> EXCERPTED TEXT:

Without changing his farming practices to a lower cost system, Ryan Smart couldn’t see a sustainable future in agriculture. It was with this in mind that he applied for a Nuffield Scholarship. With increasing costs a fact of life in agriculture, Ryan hoped to investigate efficiencies he could bring to his family’s diversified farming system. With such a broad topic, everything from new technologies to practical applications was on the table.

“Our costs were ever-increasing and I guess I just didn’t see a sustainable future in agriculture with our current farming practices, and I just thought that we needed to really focus on our energy efficiencies and try and capitalise on that,” Ryan observed.

 

Ryan was surprised to find how farmers around the world were using new technology to make farmwork more efficient and ultimately produce a more cost-effective system.

“I found a lot of information in Canada with some farmers that were doing amazing things with their soils and using amazing things with their soils and using amazing technology to run their farms that had changed the whole way that they were farming, by getting more precise and better information about what they’re growing. A lot of the technology in these advancements had come from The Netherlands and the Dutch especially had been selling land out of The Netherlands for large sums of money and going and buying very productive land in Canada and they were just doing amazing things, so to see the development and the change that’s happening in these types of countries was just amazing,” Ryan says.

With running such a diversified business, there was a range of things he could have investigated, making it a challenge to keep it focused. While areas such as soil health management and livestock efficiencies were of interest, it was cropping technology Ryan found particularly interesting.

“I came across Pixel Intelligent (PI) Mapping and emissions technology that was just amazing and is producing huge amounts of information on growing crops that we’ve never had before which has the ability to change the way we farm – it was these technologies that are being adopted into agriculture that really got me ticking,” Ryan observed.

He hopes the technology he has seen on his Nuffield travels will not only be in use on his property, but also be much improved by 2023.

“Current emissions technology has produced positive and successful rates of improvement, so I will hopefully be using systems that are well advanced from what they are now, that are working for zero emissions and actually be a food for soils as well with exhaust emissions. Also I see a great future with PI mapping, which is just amazing technology using satellite imagery and a whole range of other information such as evaporation and precipitation to make an intelligent pixel of the specific crop that you’re growing. I hope I can adopt systems like that as soon as possible in our farming operations for us to try and do what we do better,” Ryan predicts.

While he believes it’s too hard to put a dollar figure on the potential benefits from adopting these new technologies until they are tried and tested in Australian-specific conditions, he is confident there are huge efficiencies to be gained.

> WRITTEN EXERCISE 1: Please extract the farming text from "With running such" to "found particularly interesting.", word for word.
The farming text and the records have no connection to each other.

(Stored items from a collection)

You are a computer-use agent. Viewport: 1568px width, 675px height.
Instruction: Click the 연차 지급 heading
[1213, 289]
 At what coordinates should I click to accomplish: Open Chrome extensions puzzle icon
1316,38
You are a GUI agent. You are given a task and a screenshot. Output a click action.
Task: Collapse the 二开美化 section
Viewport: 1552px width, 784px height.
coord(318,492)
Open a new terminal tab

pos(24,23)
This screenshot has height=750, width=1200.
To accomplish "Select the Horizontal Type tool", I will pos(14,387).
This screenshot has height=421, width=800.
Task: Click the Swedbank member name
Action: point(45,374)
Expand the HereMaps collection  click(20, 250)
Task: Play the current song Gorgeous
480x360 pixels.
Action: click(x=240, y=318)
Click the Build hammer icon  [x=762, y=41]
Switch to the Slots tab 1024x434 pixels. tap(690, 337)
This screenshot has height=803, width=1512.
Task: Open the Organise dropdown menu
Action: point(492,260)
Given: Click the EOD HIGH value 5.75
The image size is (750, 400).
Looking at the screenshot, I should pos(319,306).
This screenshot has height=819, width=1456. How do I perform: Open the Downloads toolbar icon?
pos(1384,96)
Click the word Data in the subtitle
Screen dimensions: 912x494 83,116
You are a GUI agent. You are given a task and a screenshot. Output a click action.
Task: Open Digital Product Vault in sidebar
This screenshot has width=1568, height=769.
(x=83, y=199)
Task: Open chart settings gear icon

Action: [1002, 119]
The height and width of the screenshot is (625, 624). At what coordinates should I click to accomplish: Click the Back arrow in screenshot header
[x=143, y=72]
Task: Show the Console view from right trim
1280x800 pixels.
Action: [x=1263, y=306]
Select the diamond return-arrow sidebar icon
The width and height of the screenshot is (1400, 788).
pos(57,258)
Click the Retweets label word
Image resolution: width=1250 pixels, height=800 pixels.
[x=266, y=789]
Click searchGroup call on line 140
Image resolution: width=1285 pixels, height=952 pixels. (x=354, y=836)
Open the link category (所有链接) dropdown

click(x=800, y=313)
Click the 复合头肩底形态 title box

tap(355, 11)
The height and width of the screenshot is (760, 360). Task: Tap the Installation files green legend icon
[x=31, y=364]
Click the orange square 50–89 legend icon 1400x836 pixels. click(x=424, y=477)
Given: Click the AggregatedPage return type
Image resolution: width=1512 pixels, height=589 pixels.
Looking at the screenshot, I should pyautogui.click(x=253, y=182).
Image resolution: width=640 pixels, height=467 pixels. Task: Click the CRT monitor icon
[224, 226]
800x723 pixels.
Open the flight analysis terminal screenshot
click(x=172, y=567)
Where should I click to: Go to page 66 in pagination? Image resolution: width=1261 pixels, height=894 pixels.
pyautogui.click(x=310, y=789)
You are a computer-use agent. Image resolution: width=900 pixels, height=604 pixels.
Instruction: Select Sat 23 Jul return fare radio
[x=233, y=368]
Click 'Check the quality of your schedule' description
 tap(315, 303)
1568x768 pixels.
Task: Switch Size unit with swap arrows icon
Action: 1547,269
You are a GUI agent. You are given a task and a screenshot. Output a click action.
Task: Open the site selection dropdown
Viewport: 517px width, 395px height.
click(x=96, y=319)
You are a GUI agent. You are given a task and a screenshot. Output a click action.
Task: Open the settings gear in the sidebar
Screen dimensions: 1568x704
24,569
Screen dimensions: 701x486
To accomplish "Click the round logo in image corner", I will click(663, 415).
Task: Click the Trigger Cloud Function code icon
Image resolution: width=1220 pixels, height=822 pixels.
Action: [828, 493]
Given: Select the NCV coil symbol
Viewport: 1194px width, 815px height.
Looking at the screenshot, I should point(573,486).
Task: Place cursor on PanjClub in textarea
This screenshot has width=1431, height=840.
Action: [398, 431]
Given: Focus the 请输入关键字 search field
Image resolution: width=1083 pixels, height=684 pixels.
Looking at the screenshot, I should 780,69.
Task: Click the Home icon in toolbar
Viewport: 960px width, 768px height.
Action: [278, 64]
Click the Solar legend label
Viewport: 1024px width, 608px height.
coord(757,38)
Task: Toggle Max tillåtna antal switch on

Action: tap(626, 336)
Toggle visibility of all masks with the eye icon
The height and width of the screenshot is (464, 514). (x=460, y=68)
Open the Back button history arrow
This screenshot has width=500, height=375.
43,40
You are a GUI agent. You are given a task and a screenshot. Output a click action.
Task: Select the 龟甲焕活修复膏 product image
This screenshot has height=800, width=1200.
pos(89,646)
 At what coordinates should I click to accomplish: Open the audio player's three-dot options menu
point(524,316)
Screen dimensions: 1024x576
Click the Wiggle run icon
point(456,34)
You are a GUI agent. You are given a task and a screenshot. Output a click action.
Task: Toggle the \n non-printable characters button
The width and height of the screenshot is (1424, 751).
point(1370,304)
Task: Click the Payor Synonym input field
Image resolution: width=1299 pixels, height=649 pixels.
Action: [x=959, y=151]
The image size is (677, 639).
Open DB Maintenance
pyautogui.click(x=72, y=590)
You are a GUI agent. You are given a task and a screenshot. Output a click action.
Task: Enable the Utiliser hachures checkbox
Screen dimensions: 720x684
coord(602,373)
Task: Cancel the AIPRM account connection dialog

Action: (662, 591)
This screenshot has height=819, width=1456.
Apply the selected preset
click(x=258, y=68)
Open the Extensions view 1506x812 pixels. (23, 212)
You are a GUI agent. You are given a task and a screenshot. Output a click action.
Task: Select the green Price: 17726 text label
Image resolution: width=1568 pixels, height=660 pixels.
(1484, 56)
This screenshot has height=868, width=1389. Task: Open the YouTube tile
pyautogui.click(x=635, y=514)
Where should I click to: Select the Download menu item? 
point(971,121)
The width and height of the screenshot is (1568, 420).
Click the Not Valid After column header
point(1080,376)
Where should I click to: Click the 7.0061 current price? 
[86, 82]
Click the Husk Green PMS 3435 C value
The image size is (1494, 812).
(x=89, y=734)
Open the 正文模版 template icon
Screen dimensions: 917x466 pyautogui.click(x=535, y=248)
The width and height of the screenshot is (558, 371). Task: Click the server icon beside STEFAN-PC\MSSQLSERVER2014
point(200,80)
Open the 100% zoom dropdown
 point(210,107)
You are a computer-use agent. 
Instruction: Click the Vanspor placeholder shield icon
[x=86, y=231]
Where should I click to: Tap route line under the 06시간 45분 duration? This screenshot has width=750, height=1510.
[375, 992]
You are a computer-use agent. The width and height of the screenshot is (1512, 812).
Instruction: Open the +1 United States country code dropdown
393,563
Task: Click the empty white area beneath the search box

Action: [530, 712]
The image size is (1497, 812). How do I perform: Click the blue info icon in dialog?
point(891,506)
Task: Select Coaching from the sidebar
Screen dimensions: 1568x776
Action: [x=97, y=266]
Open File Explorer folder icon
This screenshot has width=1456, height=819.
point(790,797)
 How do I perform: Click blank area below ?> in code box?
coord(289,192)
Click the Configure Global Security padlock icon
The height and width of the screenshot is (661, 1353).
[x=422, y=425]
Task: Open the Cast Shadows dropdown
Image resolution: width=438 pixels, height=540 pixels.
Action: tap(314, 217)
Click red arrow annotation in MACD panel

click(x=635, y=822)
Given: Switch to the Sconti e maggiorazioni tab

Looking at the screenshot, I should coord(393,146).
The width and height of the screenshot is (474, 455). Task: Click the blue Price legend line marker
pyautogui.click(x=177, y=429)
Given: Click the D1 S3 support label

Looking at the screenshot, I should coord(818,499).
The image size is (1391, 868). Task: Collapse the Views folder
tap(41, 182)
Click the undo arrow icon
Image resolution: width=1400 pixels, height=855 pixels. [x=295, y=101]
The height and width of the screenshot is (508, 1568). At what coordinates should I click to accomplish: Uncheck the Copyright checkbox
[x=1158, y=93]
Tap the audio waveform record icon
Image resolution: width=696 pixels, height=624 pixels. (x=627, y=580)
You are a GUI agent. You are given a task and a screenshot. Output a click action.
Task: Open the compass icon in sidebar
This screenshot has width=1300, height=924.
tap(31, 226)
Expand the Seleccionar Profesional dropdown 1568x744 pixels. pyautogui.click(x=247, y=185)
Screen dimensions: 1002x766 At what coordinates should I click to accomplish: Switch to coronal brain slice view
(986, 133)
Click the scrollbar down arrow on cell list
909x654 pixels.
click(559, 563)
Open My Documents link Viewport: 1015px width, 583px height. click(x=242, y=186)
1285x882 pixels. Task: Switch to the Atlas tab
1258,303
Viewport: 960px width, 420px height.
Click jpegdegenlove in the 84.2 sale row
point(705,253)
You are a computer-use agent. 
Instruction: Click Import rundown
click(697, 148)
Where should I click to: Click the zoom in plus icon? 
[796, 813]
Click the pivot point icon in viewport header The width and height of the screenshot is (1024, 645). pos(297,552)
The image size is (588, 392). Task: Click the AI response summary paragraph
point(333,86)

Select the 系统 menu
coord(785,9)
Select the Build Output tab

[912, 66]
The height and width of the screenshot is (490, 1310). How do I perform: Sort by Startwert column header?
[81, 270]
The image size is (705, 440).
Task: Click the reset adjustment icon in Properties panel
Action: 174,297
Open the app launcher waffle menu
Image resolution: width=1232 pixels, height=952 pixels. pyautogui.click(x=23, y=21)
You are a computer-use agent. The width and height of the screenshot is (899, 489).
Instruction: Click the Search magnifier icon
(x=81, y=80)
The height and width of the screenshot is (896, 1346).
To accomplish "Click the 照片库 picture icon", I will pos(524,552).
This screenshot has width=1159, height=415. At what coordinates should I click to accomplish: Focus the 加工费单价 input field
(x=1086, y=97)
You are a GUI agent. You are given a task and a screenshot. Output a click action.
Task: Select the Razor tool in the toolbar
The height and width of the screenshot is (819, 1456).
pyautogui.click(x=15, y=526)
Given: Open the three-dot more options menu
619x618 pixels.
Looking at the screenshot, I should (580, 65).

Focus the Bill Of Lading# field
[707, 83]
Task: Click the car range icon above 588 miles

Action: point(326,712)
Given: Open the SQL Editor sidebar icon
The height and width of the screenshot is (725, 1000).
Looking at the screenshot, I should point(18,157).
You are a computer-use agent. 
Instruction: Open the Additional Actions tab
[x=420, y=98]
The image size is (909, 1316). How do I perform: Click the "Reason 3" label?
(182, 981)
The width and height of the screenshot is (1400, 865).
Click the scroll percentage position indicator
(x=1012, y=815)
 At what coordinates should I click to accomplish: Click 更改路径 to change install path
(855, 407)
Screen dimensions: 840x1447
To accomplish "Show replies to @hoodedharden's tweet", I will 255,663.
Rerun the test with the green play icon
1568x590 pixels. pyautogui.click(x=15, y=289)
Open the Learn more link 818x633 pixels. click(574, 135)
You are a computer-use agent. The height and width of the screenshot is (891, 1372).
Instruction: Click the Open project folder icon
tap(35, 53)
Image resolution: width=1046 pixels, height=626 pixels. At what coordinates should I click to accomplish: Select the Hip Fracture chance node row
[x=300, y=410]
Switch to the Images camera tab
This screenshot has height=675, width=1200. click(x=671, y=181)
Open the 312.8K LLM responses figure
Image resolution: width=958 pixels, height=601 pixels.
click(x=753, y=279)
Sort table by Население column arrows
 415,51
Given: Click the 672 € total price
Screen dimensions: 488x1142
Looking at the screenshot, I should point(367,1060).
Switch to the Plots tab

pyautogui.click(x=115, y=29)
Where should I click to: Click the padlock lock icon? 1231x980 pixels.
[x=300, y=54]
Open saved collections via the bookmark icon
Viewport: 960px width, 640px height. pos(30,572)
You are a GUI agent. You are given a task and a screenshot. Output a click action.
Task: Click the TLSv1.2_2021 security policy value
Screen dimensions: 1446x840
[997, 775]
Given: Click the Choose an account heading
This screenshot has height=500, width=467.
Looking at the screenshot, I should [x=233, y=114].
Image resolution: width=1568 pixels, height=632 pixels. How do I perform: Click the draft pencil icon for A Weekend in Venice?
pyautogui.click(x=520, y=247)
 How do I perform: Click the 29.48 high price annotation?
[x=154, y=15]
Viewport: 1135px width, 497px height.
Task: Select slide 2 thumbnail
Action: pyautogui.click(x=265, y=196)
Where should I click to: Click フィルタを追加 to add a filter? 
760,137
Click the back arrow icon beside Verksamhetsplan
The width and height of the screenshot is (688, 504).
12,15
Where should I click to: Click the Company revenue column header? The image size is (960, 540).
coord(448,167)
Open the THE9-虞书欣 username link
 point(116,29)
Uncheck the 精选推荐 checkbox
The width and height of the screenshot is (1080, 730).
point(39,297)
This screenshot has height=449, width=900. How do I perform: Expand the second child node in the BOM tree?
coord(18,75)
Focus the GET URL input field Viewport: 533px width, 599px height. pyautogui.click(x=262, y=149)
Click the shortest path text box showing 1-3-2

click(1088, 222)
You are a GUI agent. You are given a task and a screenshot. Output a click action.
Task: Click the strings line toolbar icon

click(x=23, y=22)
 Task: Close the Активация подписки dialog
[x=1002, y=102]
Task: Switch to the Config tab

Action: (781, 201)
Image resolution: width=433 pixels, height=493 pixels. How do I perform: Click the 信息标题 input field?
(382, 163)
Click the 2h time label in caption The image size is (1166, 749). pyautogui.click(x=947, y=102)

> WRITTEN EXERCISE 2: Find each line in the records that includes the string "more" and copy it.

> TASK RESULT 1:
With running such a diversified business, there was a range of things he could have investigated, making it a challenge to keep it focused. While areas such as soil health management and livestock efficiencies were of interest, it was cropping technology Ryan found particularly interesting.

> TASK RESULT 2:
Given: Open the three-dot more options menu
Open the Learn more link 818x633 pixels. click(574, 135)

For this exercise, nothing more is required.